Hace años, caí de un puente de unos once metros de altura y, como mi vida corría peligro, me internaron en un hospital. Mientras estaba allí, la esposa del hombre de la cama de al lado se detuvo para hablar conmigo: «Mi esposo acaba de contarme lo que te sucedió. No tenemos duda de que Dios te protegió porque desea utilizarte. Hemos estado orando por ti».
Quedé pasmado. Había crecido yendo a la iglesia, pero nunca había imaginado que Dios quería hacer algo con mi vida. Las palabras de aquella mujer me mostraron un Salvador del que había oído hablar, pero al que no conocía… y marcaron el comienzo de mi acercamiento a Cristo. ¡Cuánto valoro el recuerdo de aquellas palabras dichas por una testigo amable a quien le interesó decirle algo a un extraño sobre el Dios cuyo amor es verdadero! Sus palabras transmitieron interés y preocupación, y brindaron una promesa y un propósito.
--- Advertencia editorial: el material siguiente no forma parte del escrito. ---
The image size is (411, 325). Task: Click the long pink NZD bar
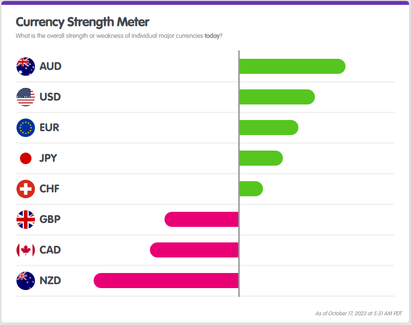166,280

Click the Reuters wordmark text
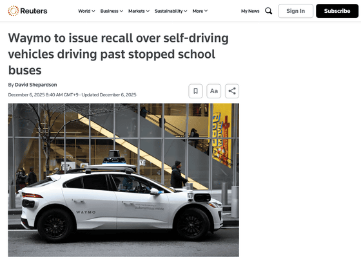(x=34, y=11)
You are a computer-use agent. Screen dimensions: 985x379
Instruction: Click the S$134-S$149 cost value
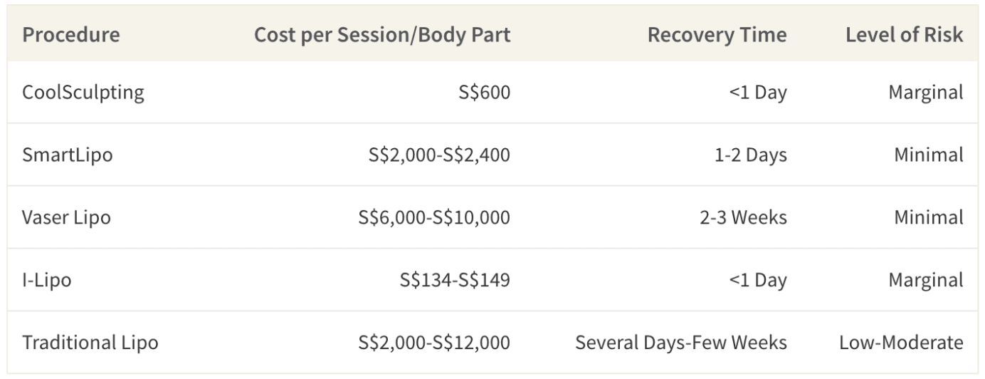455,280
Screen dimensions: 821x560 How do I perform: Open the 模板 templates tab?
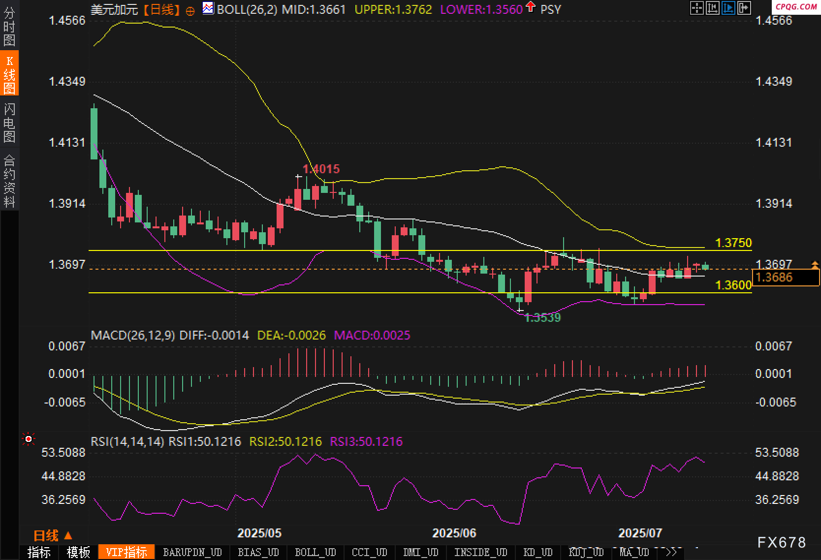(78, 552)
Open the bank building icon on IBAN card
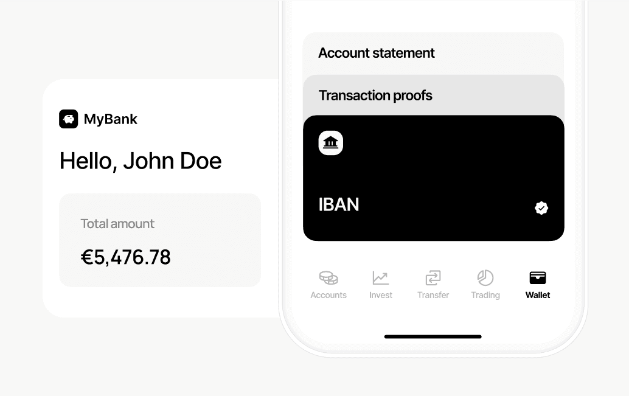The width and height of the screenshot is (629, 396). click(x=330, y=143)
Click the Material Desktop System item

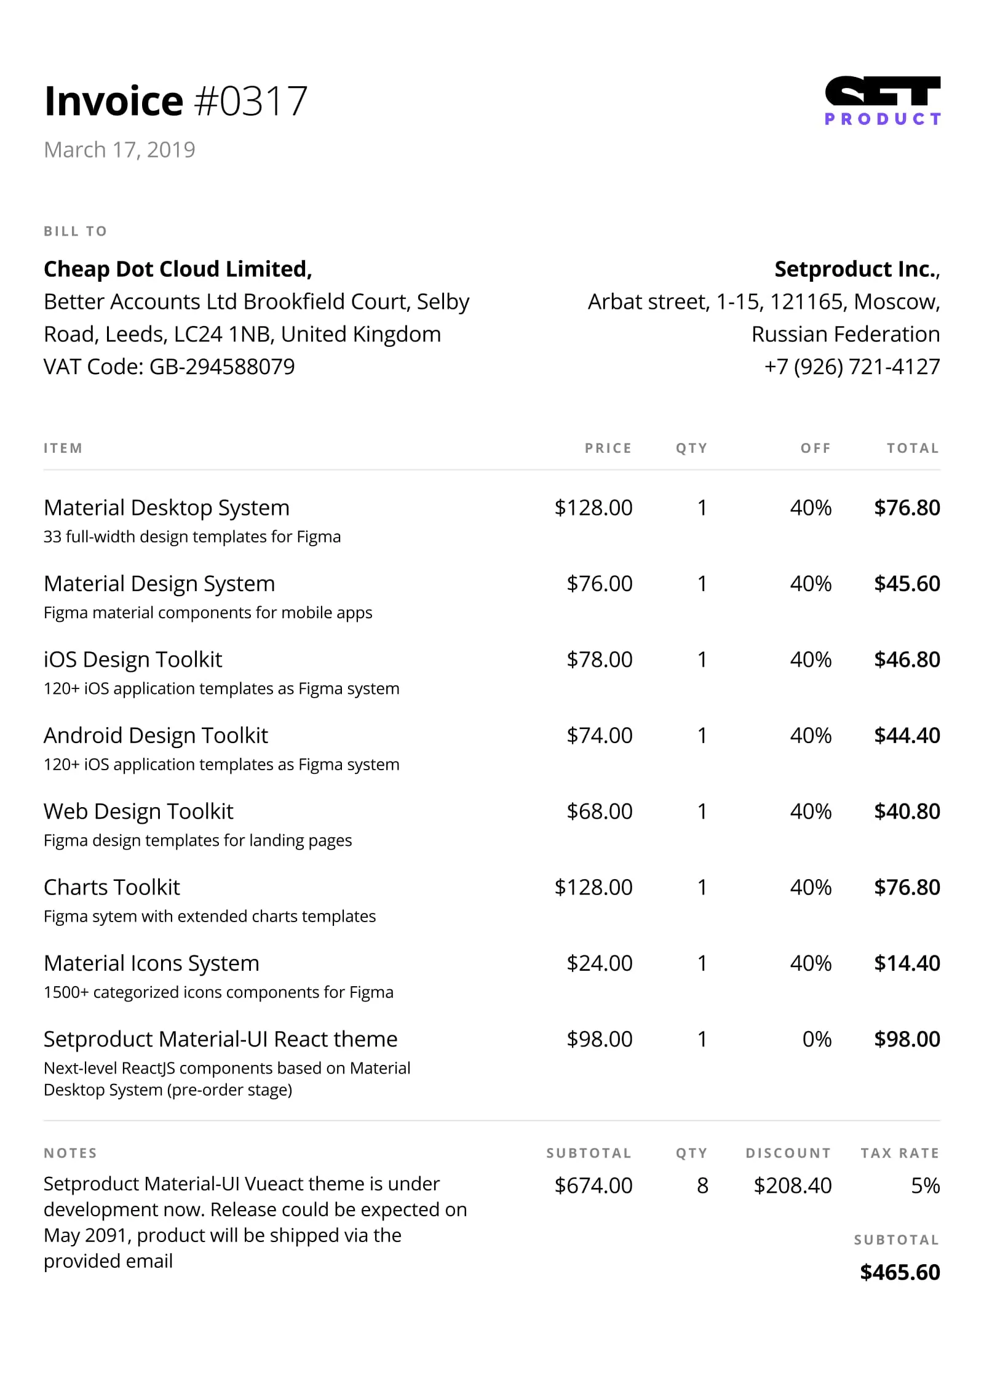click(x=166, y=508)
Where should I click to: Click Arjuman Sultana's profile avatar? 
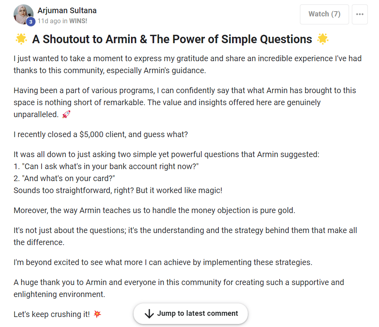tap(24, 14)
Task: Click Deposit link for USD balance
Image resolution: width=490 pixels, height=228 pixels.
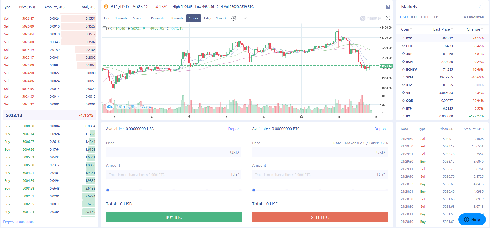Action: 235,129
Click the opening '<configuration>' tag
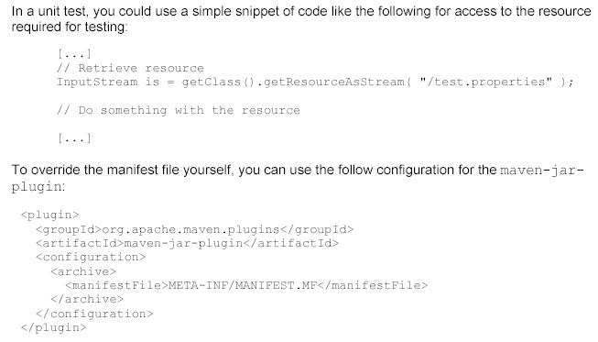This screenshot has width=598, height=342. click(91, 258)
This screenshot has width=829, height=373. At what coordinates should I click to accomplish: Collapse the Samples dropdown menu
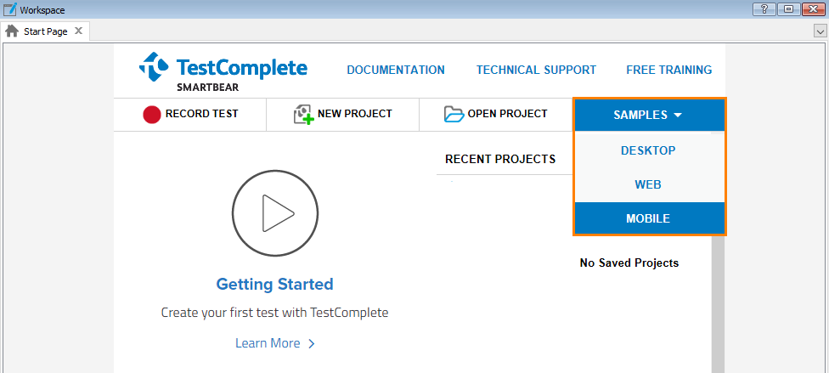pyautogui.click(x=649, y=115)
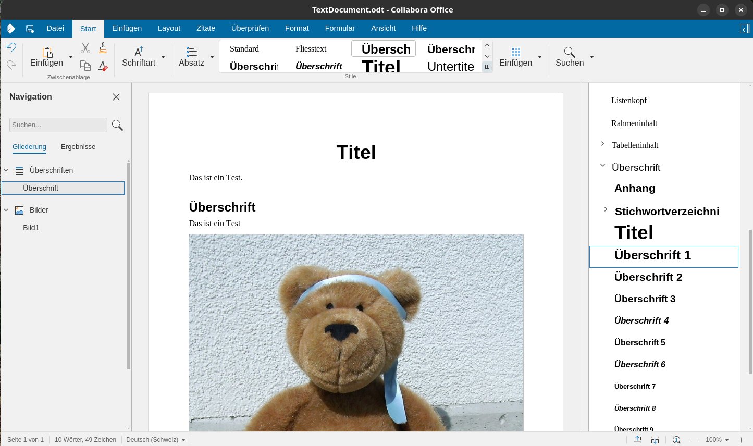Select Bild1 in the navigation tree
This screenshot has width=753, height=446.
[31, 228]
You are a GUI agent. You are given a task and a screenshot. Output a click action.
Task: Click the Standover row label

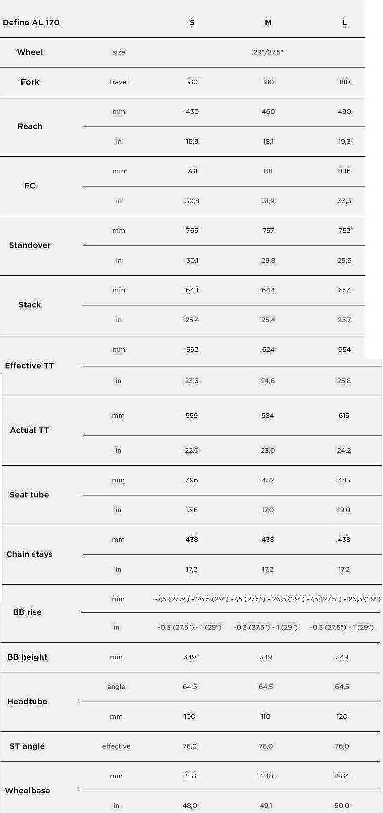[30, 245]
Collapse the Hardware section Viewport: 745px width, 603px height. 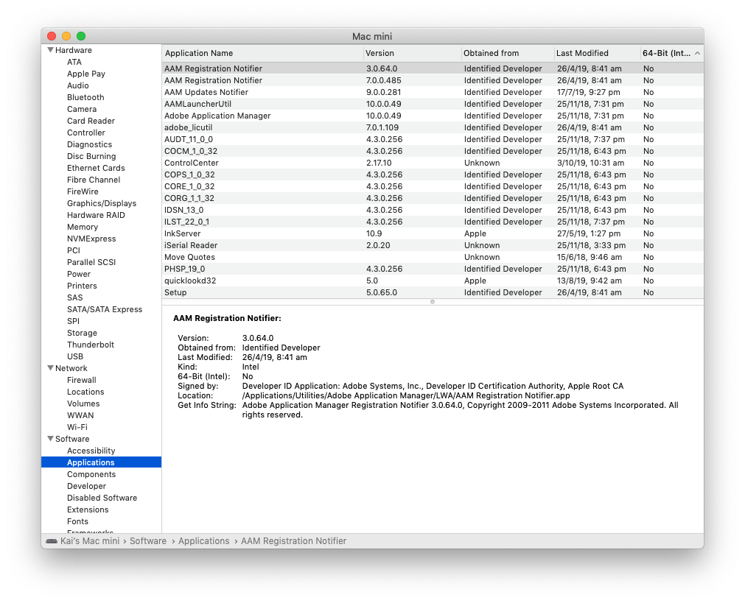click(x=50, y=50)
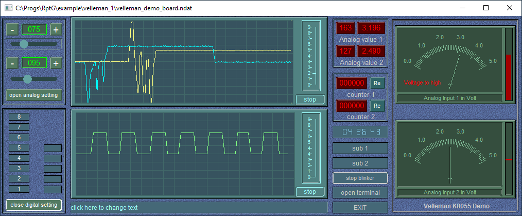Screen dimensions: 522x216
Task: Open the terminal window
Action: click(x=360, y=193)
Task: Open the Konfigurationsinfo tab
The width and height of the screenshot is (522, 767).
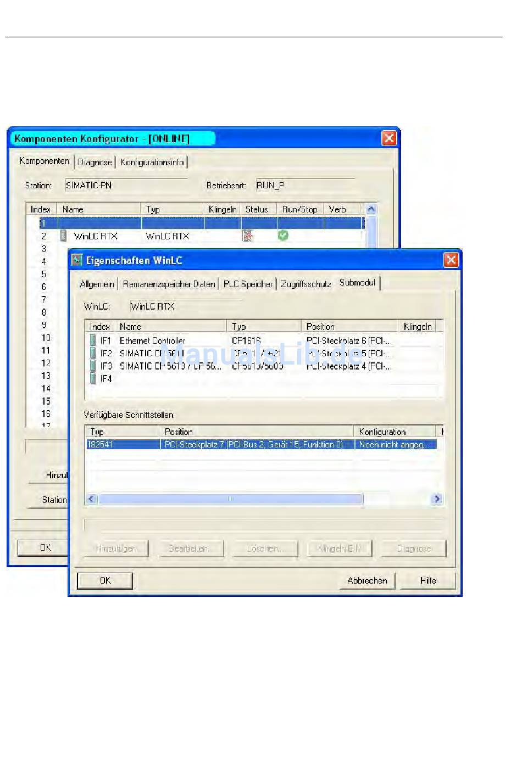Action: pos(152,162)
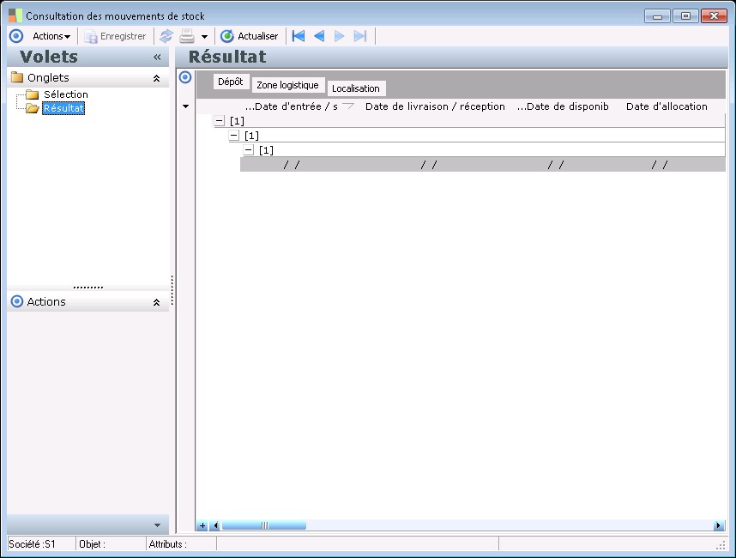Click the Dépôt grouping header
Image resolution: width=736 pixels, height=558 pixels.
231,82
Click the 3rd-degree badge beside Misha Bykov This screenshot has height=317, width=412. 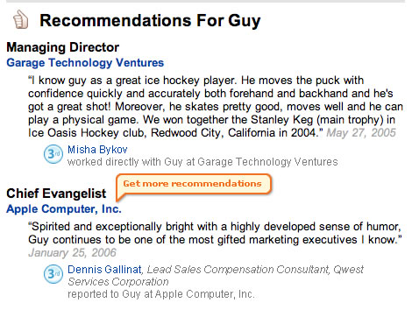click(x=53, y=154)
Jesús desafió a sus discípulos (y a nosotros) a hablarles a los demás sobre el amor de Dios: «… recibiréis poder, cuando haya venido sobre vosotros el Espíritu Santo, y me seréis testigos en Jerusalén, en toda Judea, en Samaria, y hasta lo último de la tierra» (Hechos 1:8).
Mediante la obra del Espíritu Santo, nuestras palabras y testimonio pueden tener poder para marcar una diferencia eterna en la vida de los demás.